MERGE-SORT (A, p, r)
1. IF p < r // Check for base case
2. THEN q = FLOOR[(p +
r)/2] // Divide step
3. MERGE (A,
p, q) // Conquer step.
4. MERGE (A,
q + 1, r) // Conquer step.
5. MERGE (A,
p, q, r) // Conquer step.
Example: Bottom-up view of the above procedure for n = 8.
Merging
What remains is the MERGE procedure. The following is the input and output of the MERGE procedure.
INPUT: Array A and indices p, q, r such that p ≤ q ≤ r and subarray A[p .. q] is sorted and subarray A[q + 1 .. r] is sorted. By restrictions on p, q, r, neither subarray is empty.
OUTPUT: The two subarrays are merged into a single sorted subarray in A[p .. r].

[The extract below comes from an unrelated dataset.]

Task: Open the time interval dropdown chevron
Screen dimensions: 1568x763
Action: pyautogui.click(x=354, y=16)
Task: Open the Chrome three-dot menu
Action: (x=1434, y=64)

We implement it so that it takes Θ(n) time, where n = r − p + 1, which is the number of elements being merged.
Idea Behind Linear Time Merging
Think of two piles of cards, Each pile is sorted and placed face-up on a table with the smallest cards on top. We will merge these into a single sorted pile, face-down on the table.
A basic step:
Choose the smaller of the two top cards.
Remove it from its pile, thereby exposing a new top card.
Place the chosen card face-down onto the output pile.
Repeatedly perform basic steps until one input pile is empty.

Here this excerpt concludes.